- Sire: Exbury
- Grandsire: Le Haar
- Dam: Toyama
- Damsire: Tulyar
- Sex: Stallion
- Foaled: 1965
- Country: France
- Colour: Chestnut
- Breeder: HH Aga Khan IV
- Owner: HH Aga Khan IV
- Trainer: François Mathet
- Record: 12: 5-2-2
- Earnings: FF 683888

Major wins
- Prix du Conseil Municipal (1968) Prix Jean Prat (1969)

Awards
- Leading sire in Australia (1988)

= Zamazaan (horse) =

French-bred Thoroughbred racehorse

Zamazaan (1965 – 8 April 1990) was a French Thoroughbred racehorse and Champion sire in New Zealand and Australia.

Zamazaan was bred by the HH Aga Khan IV.

==Racing career==

Zamazaan was a winner of 5 stakes races from 2,400 metres to 3,100 metres.

He retired from the track in 1969.

==Stud career==

He was syndicated for a then record NZ$200,000 and sent to stand at stud beginning in the 1970 season at Keith Burley's Carlyle Stud in East Tāmaki near Auckland, New Zealand.

He won the:
- Dewar Stallion Trophy award in 1977–8 with progeny earnings of $490,595 (excluding trophies).
- Champion New Zealand Sire in 1985-86

Zamazaan sired 58 stakes winners for 123 stakes wins including:
- Beau Zam (out of Belle Cherie by Sovereign Edition)
══════
Resume the article on the racehorse Zamazaan from the point where it stops. The data that comes next is separate material with no connection to the Zamazaan article.
══════
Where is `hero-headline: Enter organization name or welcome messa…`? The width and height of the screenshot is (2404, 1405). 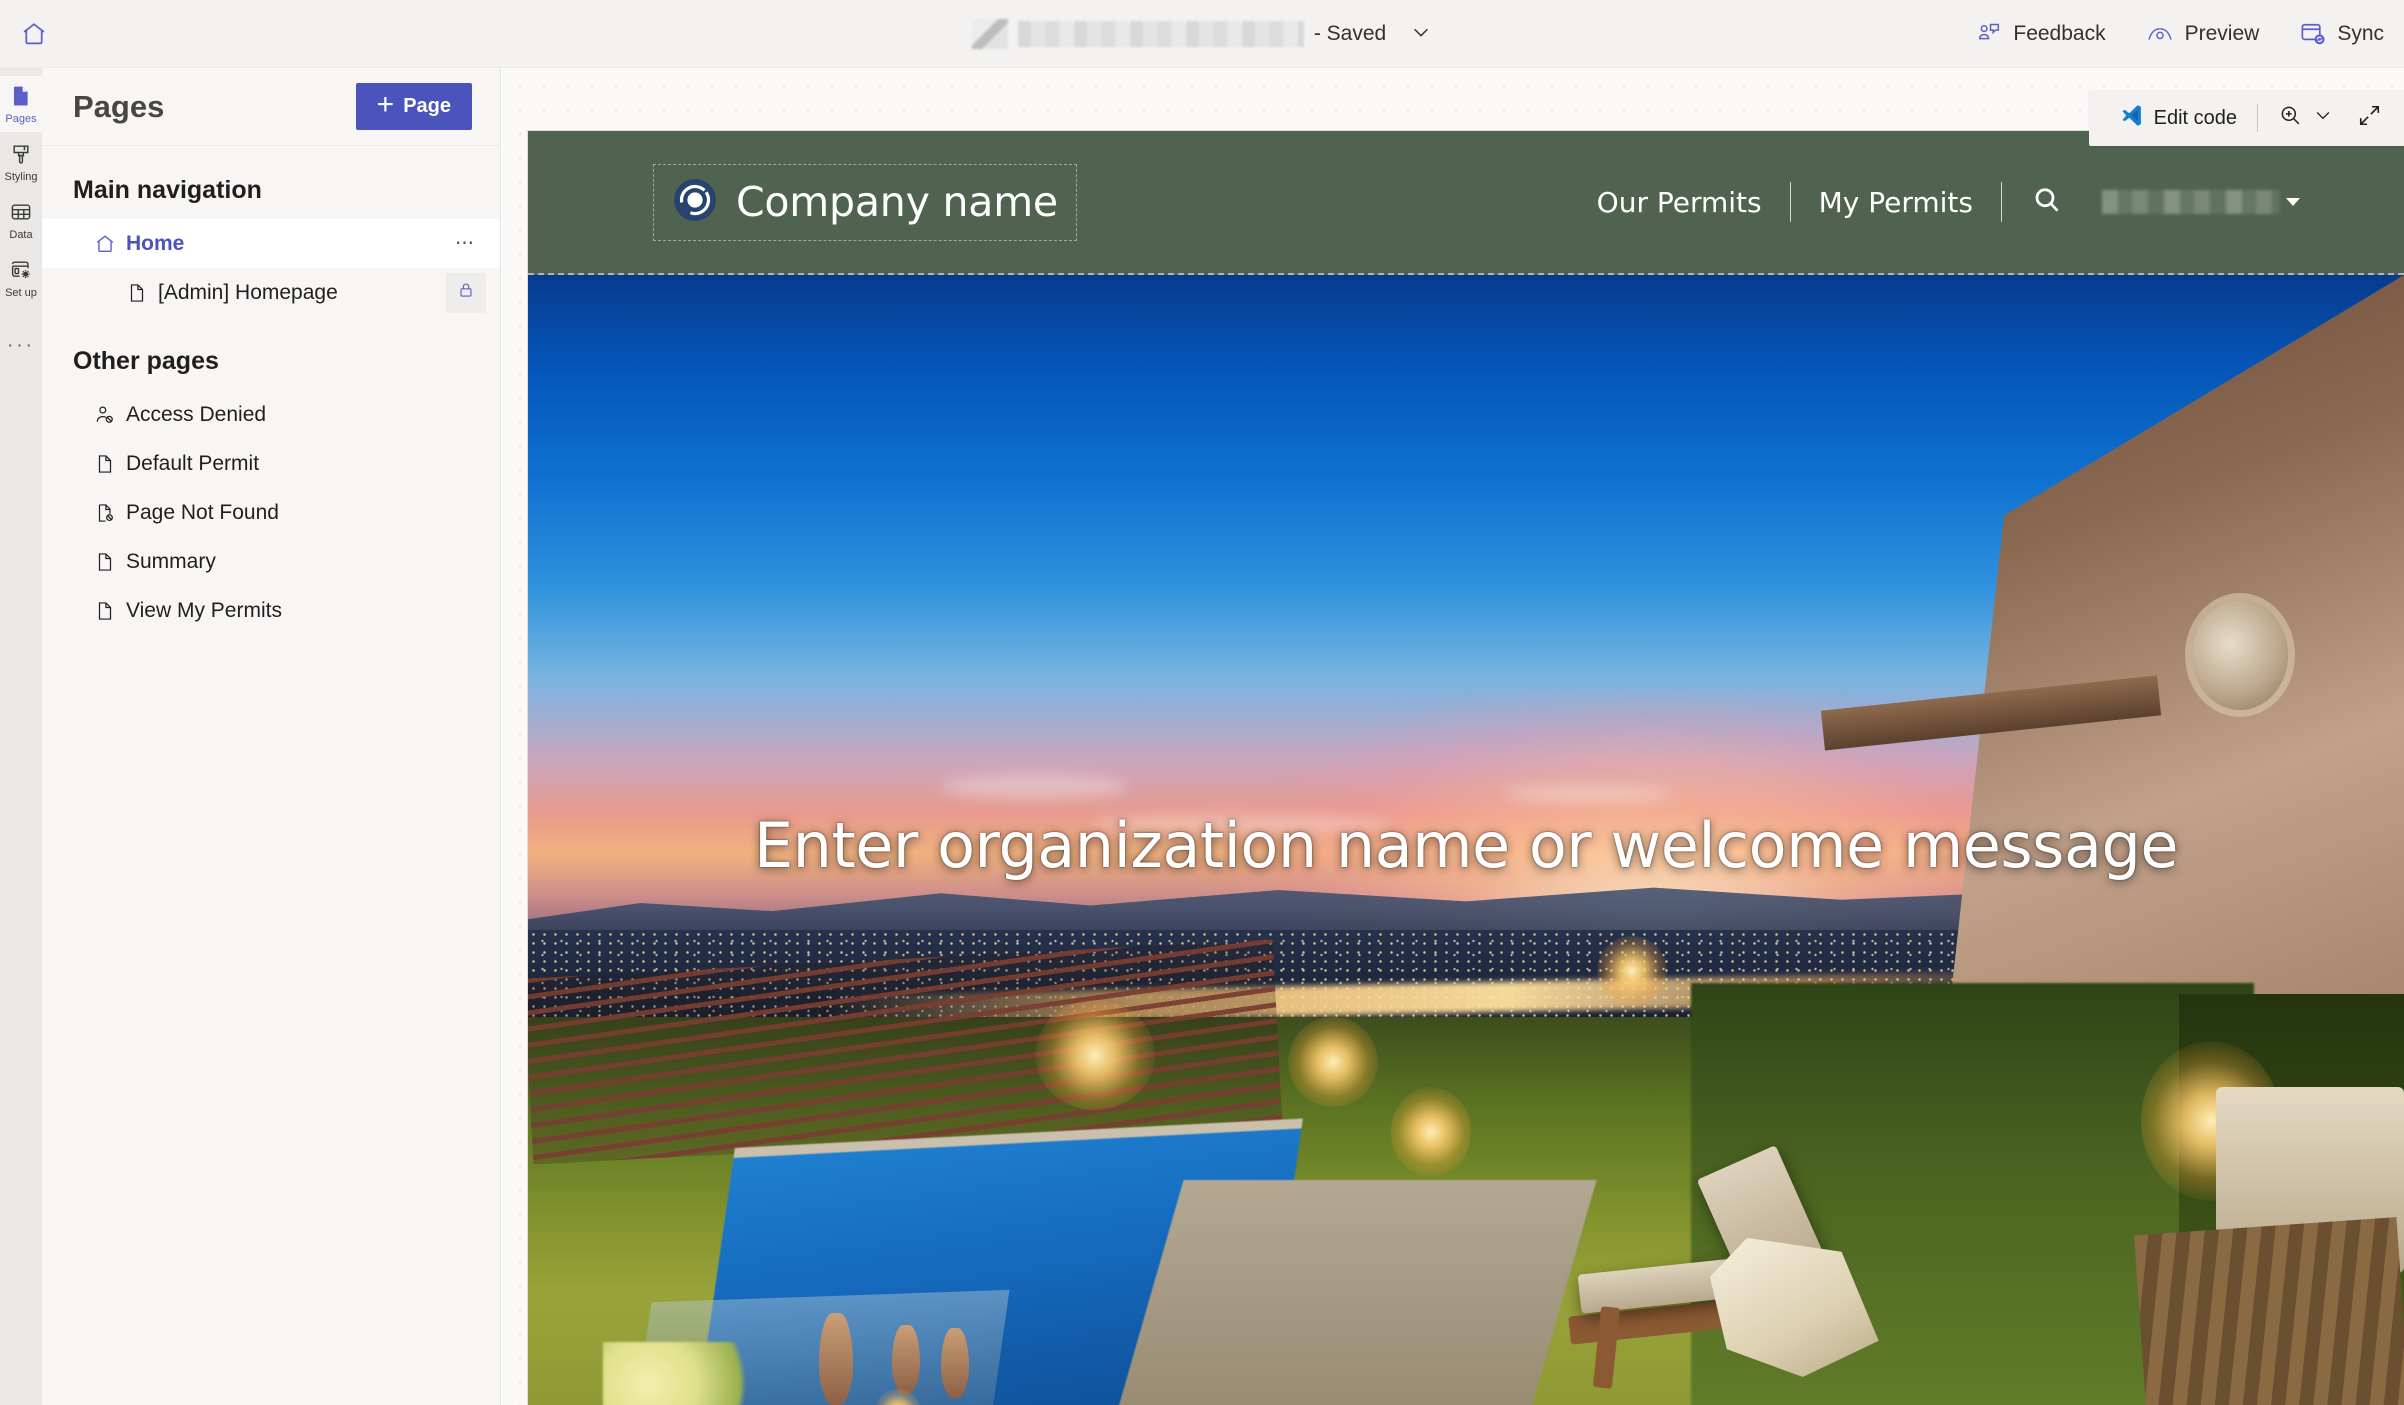
hero-headline: Enter organization name or welcome messa… is located at coordinates (1466, 846). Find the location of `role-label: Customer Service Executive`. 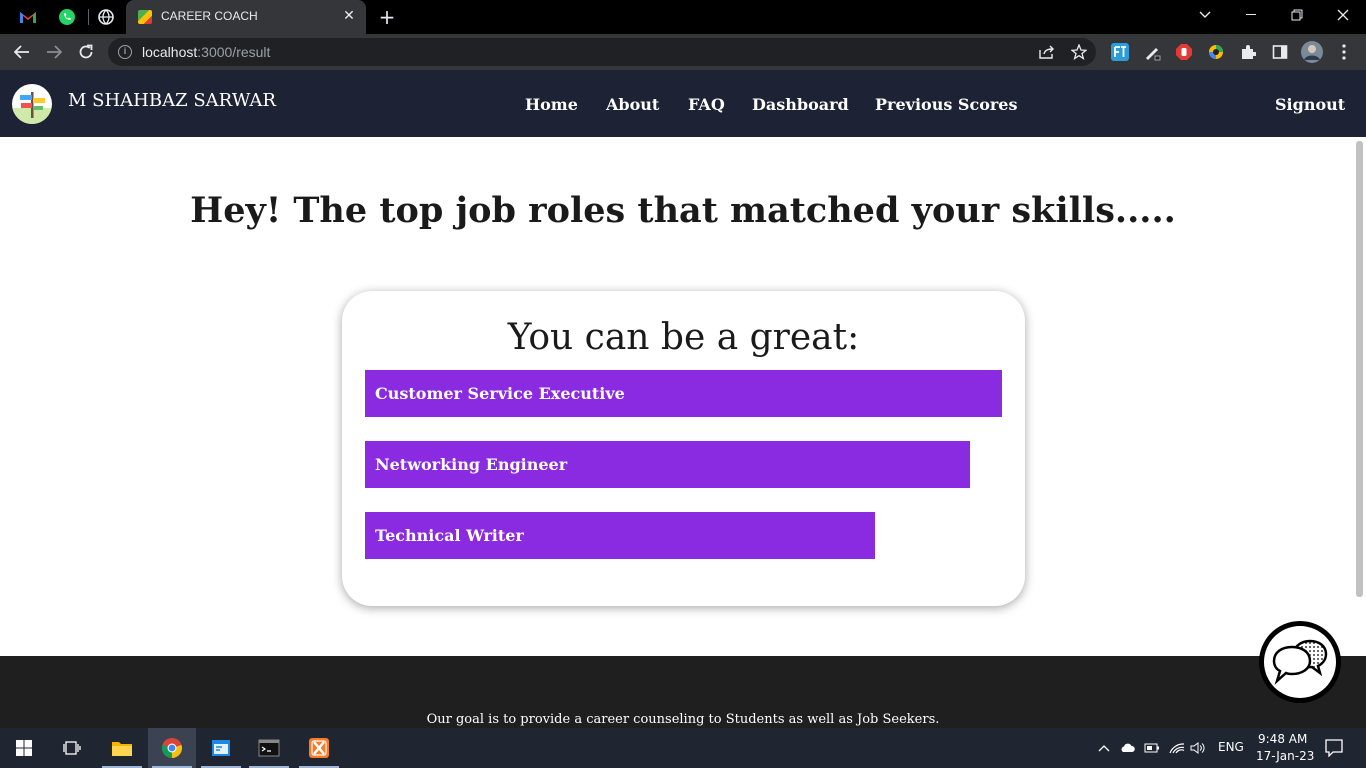

role-label: Customer Service Executive is located at coordinates (500, 394).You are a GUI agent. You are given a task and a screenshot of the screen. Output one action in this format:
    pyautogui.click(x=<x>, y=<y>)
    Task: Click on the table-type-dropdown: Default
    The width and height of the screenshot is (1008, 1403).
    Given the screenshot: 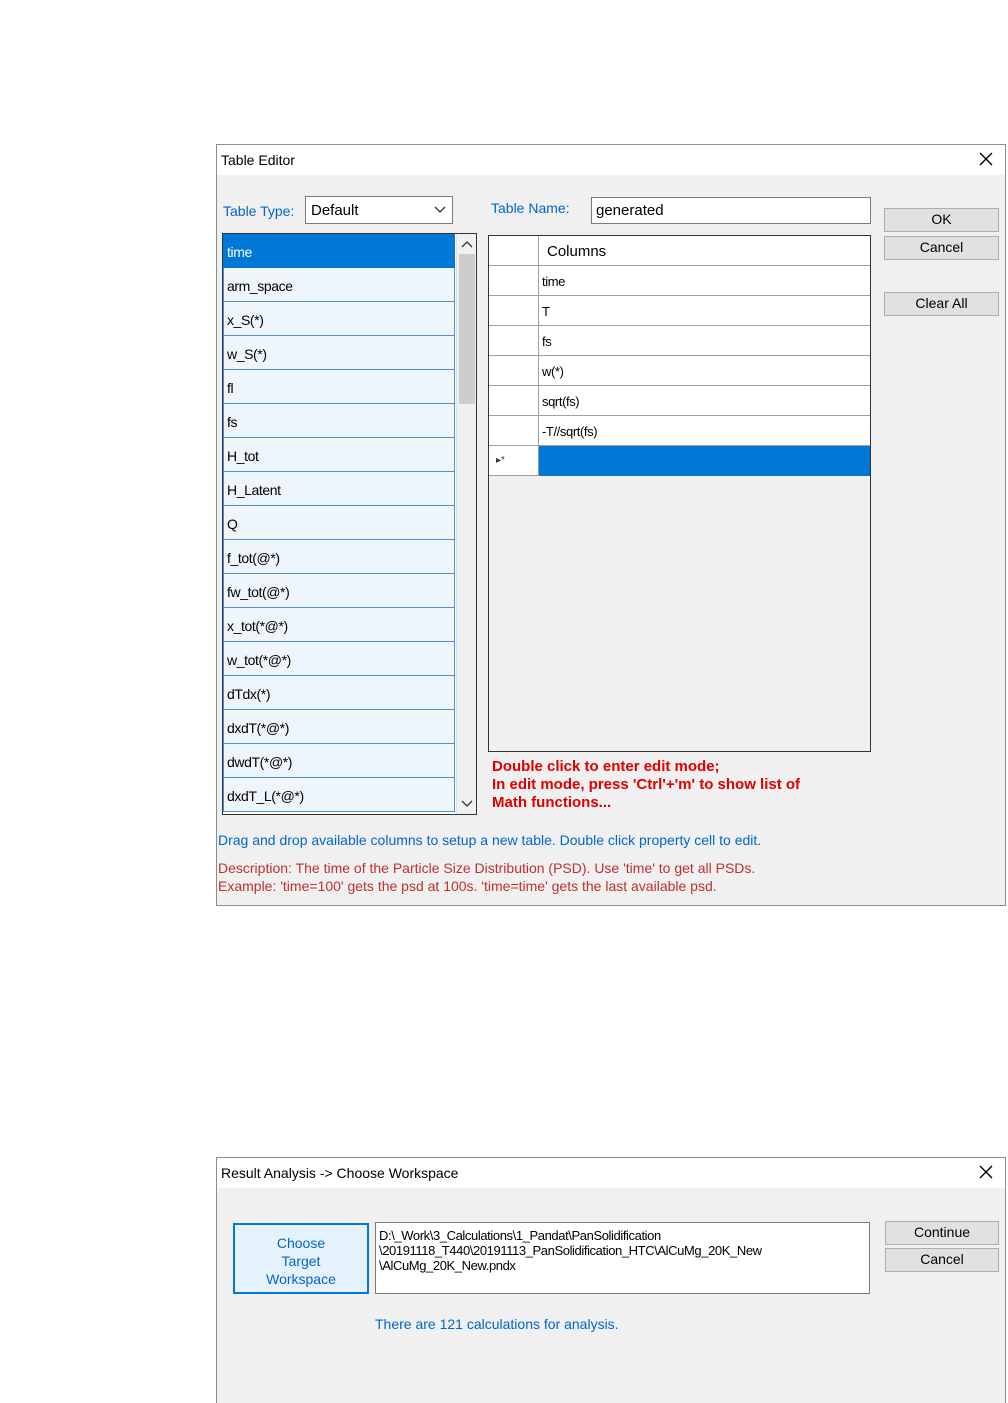 What is the action you would take?
    pyautogui.click(x=379, y=210)
    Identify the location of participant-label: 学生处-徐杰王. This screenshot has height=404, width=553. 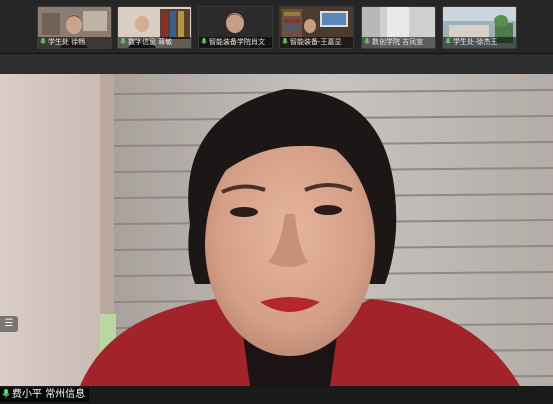
(480, 42).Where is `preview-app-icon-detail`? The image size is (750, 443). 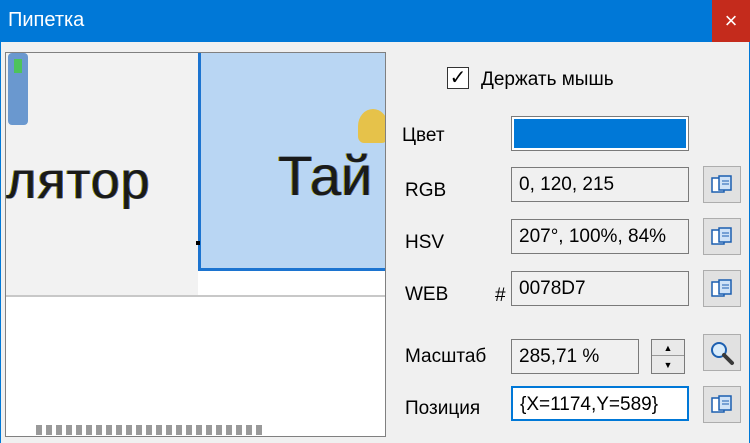
preview-app-icon-detail is located at coordinates (18, 66).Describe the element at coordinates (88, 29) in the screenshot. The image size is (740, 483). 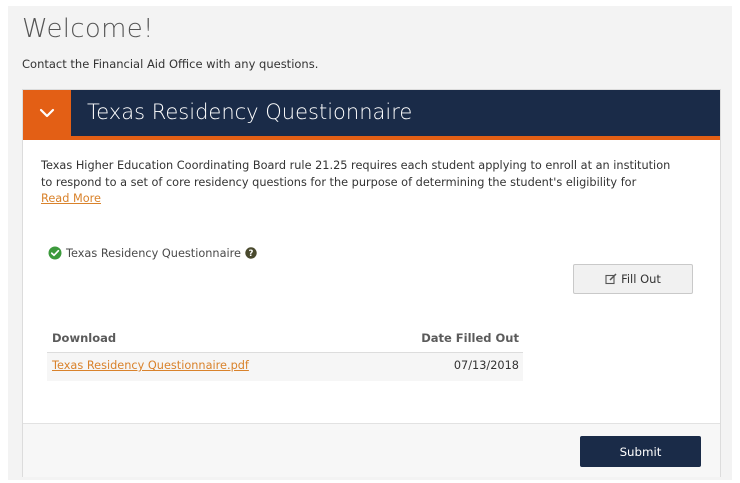
I see `page-title: Welcome!` at that location.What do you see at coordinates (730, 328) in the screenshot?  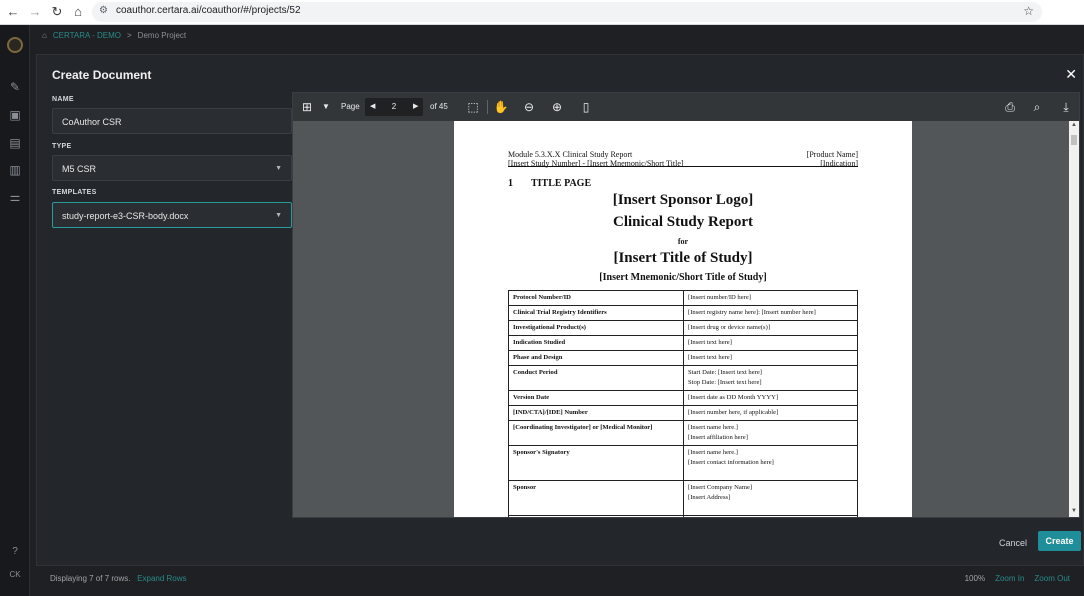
══════
Reply to the exercise:
- Gelsomino (Salima by Copenhagen II), winner of the 1982 Flight Stakes, 1983 Shannon Stakes and 1984 Frederick Clissold Handicap.
- Good Lord (Love In Bloom by Todman), winner of the 1977 and 1978 Wellington Cup and 1978 Sydney Cup
- Lord Reims (Right On by Ward Drill), winner of the 1987 Caulfield Cup and the Adelaide Cup in 1987, 1988 and 1989
- Phizam (Phius by Oncidium), winner of the 1985 Perth Cup (2400m)
- Samasaan (Desert Love by Home Guard), winner of the 1985 New Zealand Cup and 1986 Wellington Cup
- Veloso (Top of The Pops by Bismark II), winner of the 1983 Sydney Cup and Mackinnon Stakes and placed in multiple Group 1 races.

Zamazaan was the dam-sire of:
- Doriemus (Norman Pentaquad - Golden Woods), winner of the 1995 Caulfield Cup and Melbourne Cup.
- Exocet (War Hawk II - Grand Zam), winner of the 1989 New Zealand Cup.
- Senator (Sound Reason - Platinum Lass), winner of the 1996 Auckland Cup.
- The Filbert (Souvran - Fauxzann), winner of the 1985 New Zealand Stakes.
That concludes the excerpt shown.